The mixture should be moist. If you pick it up between two fingers and it easily falls apart, add another bit of rose water. Be careful of two things: you don’t want to over-water, and you don’t want to over-blend or the oils are released and it becomes more like fudge than brownie.

Spread the mixture into a small baking pan. Press down with the back of a spoon or a spatula. Press evenly and firmly so the brownie will set. Optionally, you can press cacao nibs gently into the top, dust with cinnamon, or sprinkle with rose petals. The nibs give it a burst of bitter crunch, and the rose petals make it as beautiful as your Mom.

anti-aging brownies

Mother’s Day
David Young

        —for my children

I see her doing something simple, paying bills,
or leafing through a magazine or book,
and wish that I could say, and she could hear,

that now I start to understand her love
for all of us, the fullness of it.

It burns there in the past, beyond my reach,
a modest lamp.

roses

To mothers everywhere, thank you for the gripping power and delicate tending of your unflinching devotion.
Your love makes the world go round.

Happy Mother’s Day.

Jai Ma!

Yum

10 thoughts on “Roses + No Bake Brownies for Mum

  1. Beautiful Laura ~ not only do these brownies look exquisite, but the care you took with these beautifully touching poems ~ lovely ~ Happy Mothers Day!

  2. REMEMBERING MOM

    She bolted through her lifetime with a sense of urgency, making each step one dramatic adventure after another. Her life was a magnified moment of excitement, laughter and uniqueness. Surely she is bursting into her next life with the same enthusiasm.

    Her spirit of adventure was captivating and infectious. Setting off on a picnic or moving the family 3,000 miles carried an equal thrill and excitement that was childlike and infectious.

    Laughter was undoubtedly the most important aspect of her life and her character. She had that enviable ability to inject humor into every situation and to counteract a hidden fear or sudden sadness. She could laugh at herself, she could laugh with others, she could elicit laughter in a cancer clinic filled with pain.

    She had a special sensitivity that made her reach out to the lonely or the rejected. Her dinner table always had room for one more, even Viola or The Little Man Who Wasn’t There – our imaginary playmates.

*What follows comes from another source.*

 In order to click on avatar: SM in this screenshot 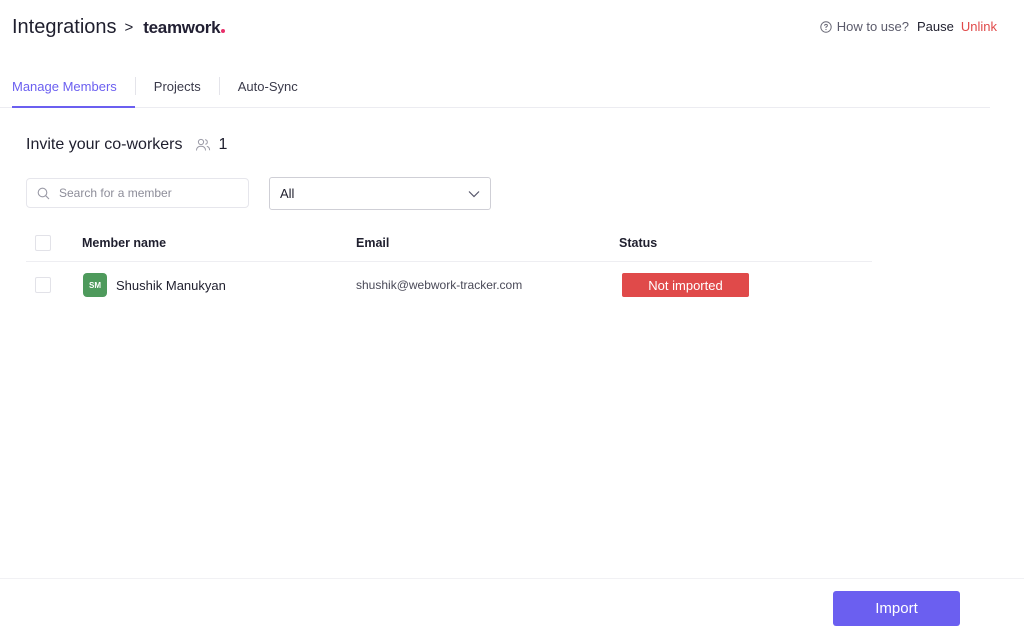, I will do `click(95, 285)`.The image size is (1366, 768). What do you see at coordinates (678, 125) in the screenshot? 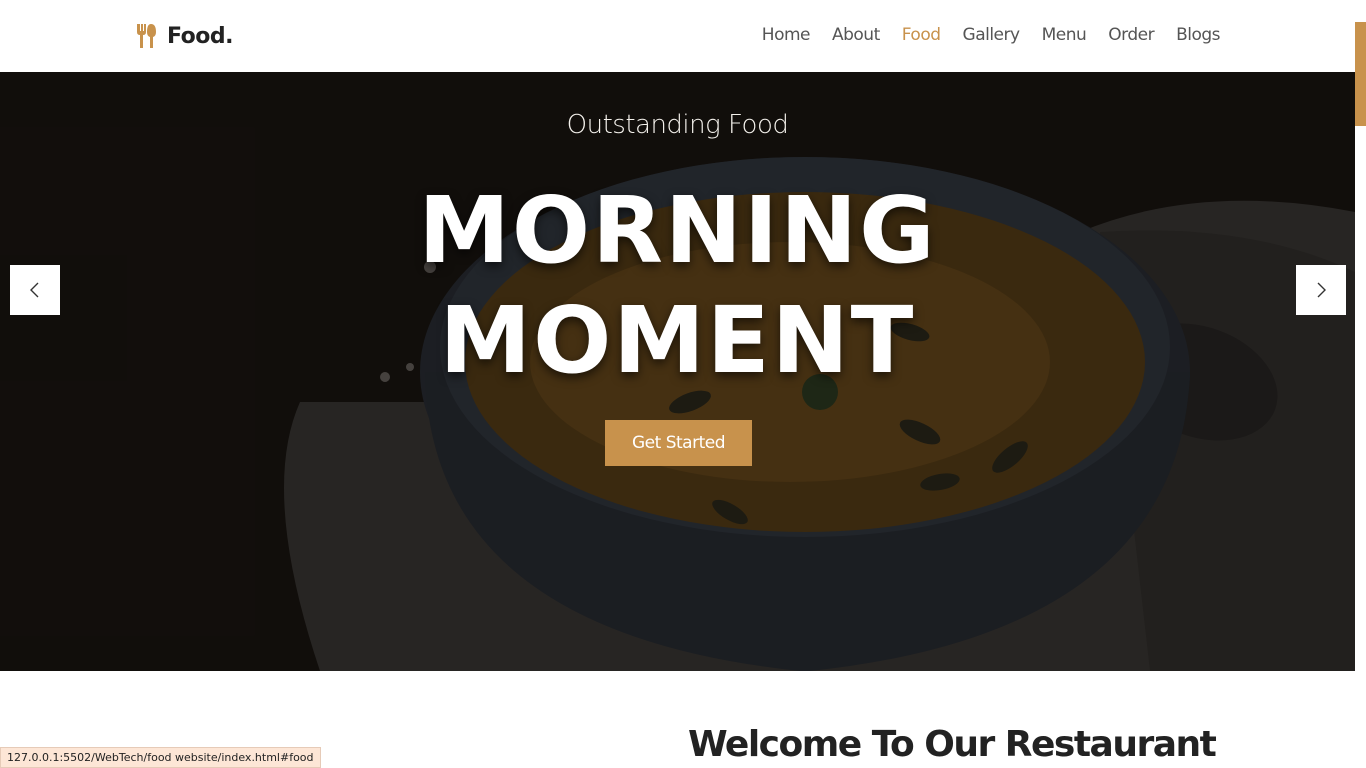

    She was the first to acknowledge that she marched to a different drummer. This made her unique, a bit eccentric, always an individual. She was unpredictable and never really all grown up. This is what set her apart and made people love her. It is what offered her children and grandchildren a different perspective of life. It is what allowed her to be herself.

    Mom would not want us to be sad in her memory, rather to smile through our tears and to celebrate the beautiful, fun times she shared with us. She would want to be remembered with laughter because she was, after all, comic relief in our world too often played with tragedy.